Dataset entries
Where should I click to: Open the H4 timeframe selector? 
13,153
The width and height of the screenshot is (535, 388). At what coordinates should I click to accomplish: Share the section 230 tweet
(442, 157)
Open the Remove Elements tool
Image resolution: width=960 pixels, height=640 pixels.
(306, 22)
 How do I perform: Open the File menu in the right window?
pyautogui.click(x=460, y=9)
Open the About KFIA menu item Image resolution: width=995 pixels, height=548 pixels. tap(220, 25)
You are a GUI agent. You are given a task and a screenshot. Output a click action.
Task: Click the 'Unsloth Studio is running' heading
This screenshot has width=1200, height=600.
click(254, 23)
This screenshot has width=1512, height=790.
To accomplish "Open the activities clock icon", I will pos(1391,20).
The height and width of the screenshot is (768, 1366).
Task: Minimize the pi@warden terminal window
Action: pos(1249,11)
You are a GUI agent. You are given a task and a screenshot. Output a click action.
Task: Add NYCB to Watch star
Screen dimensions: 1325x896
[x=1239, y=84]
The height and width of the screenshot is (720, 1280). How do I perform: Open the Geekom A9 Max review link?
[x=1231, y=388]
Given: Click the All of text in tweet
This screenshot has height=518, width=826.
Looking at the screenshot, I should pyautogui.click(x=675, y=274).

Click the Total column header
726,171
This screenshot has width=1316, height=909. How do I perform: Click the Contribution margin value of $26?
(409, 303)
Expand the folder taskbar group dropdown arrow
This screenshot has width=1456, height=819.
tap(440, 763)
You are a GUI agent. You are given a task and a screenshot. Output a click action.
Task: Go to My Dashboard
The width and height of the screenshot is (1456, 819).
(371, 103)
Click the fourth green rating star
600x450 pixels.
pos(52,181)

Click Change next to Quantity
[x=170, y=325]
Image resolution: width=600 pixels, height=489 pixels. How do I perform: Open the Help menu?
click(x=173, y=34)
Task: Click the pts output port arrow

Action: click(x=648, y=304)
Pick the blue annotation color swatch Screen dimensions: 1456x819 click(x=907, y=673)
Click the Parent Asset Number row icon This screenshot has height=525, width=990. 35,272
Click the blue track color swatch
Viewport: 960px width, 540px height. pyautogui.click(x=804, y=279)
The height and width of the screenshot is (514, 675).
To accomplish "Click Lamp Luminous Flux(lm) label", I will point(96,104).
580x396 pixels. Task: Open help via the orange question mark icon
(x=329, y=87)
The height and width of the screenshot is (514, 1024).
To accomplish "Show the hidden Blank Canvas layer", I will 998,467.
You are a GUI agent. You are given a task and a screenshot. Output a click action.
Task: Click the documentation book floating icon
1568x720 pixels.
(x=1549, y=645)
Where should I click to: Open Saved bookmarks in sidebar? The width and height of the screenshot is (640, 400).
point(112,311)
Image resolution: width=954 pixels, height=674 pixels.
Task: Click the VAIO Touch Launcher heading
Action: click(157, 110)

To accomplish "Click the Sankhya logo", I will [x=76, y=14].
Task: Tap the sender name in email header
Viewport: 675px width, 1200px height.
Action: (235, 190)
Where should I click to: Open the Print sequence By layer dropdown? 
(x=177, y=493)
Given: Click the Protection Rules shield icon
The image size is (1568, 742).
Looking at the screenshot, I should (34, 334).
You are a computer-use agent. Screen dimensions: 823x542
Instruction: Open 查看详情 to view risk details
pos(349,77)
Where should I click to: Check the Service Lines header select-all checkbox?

» WHAT THIS TASK INVOLVES
Format the data above as a Markdown table with a Row column and a Data line column. Give each nonblank line its own numbered row.

» WORKED ANSWER
| Row | Data line |
|---|---|
| 1 | Where should I click to: Open the H4 timeframe selector?  |
| 2 | 13,153 |
| 3 | The width and height of the screenshot is (535, 388). At what coordinates should I click to accomplish: Share the section 230 tweet |
| 4 | (442, 157) |
| 5 | Open the Remove Elements tool |
| 6 | Image resolution: width=960 pixels, height=640 pixels. |
| 7 | (306, 22) |
| 8 |  How do I perform: Open the File menu in the right window? |
| 9 | pyautogui.click(x=460, y=9) |
| 10 | Open the About KFIA menu item Image resolution: width=995 pixels, height=548 pixels. tap(220, 25) |
| 11 | You are a GUI agent. You are given a task and a screenshot. Output a click action. |
| 12 | Task: Click the 'Unsloth Studio is running' heading |
| 13 | This screenshot has width=1200, height=600. |
| 14 | click(254, 23) |
| 15 | This screenshot has width=1512, height=790. |
| 16 | To accomplish "Open the activities clock icon", I will pos(1391,20). |
| 17 | The height and width of the screenshot is (768, 1366). |
| 18 | Task: Minimize the pi@warden terminal window |
| 19 | Action: pos(1249,11) |
| 20 | You are a GUI agent. You are given a task and a screenshot. Output a click action. |
| 21 | Task: Add NYCB to Watch star |
| 22 | Screen dimensions: 1325x896 |
| 23 | [x=1239, y=84] |
| 24 | The height and width of the screenshot is (720, 1280). How do I perform: Open the Geekom A9 Max review link? |
| 25 | [x=1231, y=388] |
| 26 | Given: Click the All of text in tweet |
| 27 | This screenshot has height=518, width=826. |
| 28 | Looking at the screenshot, I should pyautogui.click(x=675, y=274). |
| 29 | Click the Total column header |
| 30 | 726,171 |
| 31 | This screenshot has width=1316, height=909. How do I perform: Click the Contribution margin value of $26? |
| 32 | (409, 303) |
| 33 | Expand the folder taskbar group dropdown arrow |
| 34 | This screenshot has width=1456, height=819. |
| 35 | tap(440, 763) |
| 36 | You are a GUI agent. You are given a task and a screenshot. Output a click action. |
| 37 | Task: Go to My Dashboard |
| 38 | The width and height of the screenshot is (1456, 819). |
| 39 | (371, 103) |
| 40 | Click the fourth green rating star |
| 41 | 600x450 pixels. |
| 42 | pos(52,181) |
| 43 | Click Change next to Quantity |
| 44 | [x=170, y=325] |
| 45 | Image resolution: width=600 pixels, height=489 pixels. How do I perform: Open the Help menu? |
| 46 | click(x=173, y=34) |
| 47 | Task: Click the pts output port arrow |
| 48 | Action: click(x=648, y=304) |
| 49 | Pick the blue annotation color swatch Screen dimensions: 1456x819 click(x=907, y=673) |
| 50 | Click the Parent Asset Number row icon This screenshot has height=525, width=990. 35,272 |
| 51 | Click the blue track color swatch |
| 52 | Viewport: 960px width, 540px height. pyautogui.click(x=804, y=279) |
| 53 | The height and width of the screenshot is (514, 675). |
| 54 | To accomplish "Click Lamp Luminous Flux(lm) label", I will point(96,104). |
| 55 | 580x396 pixels. Task: Open help via the orange question mark icon |
| 56 | (x=329, y=87) |
| 57 | The height and width of the screenshot is (514, 1024). |
| 58 | To accomplish "Show the hidden Blank Canvas layer", I will 998,467. |
| 59 | You are a GUI agent. You are given a task and a screenshot. Output a click action. |
| 60 | Task: Click the documentation book floating icon |
| 61 | 1568x720 pixels. |
| 62 | (x=1549, y=645) |
| 63 | Where should I click to: Open Saved bookmarks in sidebar? The width and height of the screenshot is (640, 400). |
| 64 | point(112,311) |
| 65 | Image resolution: width=954 pixels, height=674 pixels. |
| 66 | Task: Click the VAIO Touch Launcher heading |
| 67 | Action: click(157, 110) |
| 68 | To accomplish "Click the Sankhya logo", I will [x=76, y=14]. |
| 69 | Task: Tap the sender name in email header |
| 70 | Viewport: 675px width, 1200px height. |
| 71 | Action: (235, 190) |
| 72 | Where should I click to: Open the Print sequence By layer dropdown?  |
| 73 | (x=177, y=493) |
| 74 | Given: Click the Protection Rules shield icon |
| 75 | The image size is (1568, 742). |
| 76 | Looking at the screenshot, I should (34, 334). |
| 77 | You are a computer-use agent. Screen dimensions: 823x542 |
| 78 | Instruction: Open 查看详情 to view risk details |
| 79 | pos(349,77) |
| 80 | Where should I click to: Check the Service Lines header select-all checkbox? |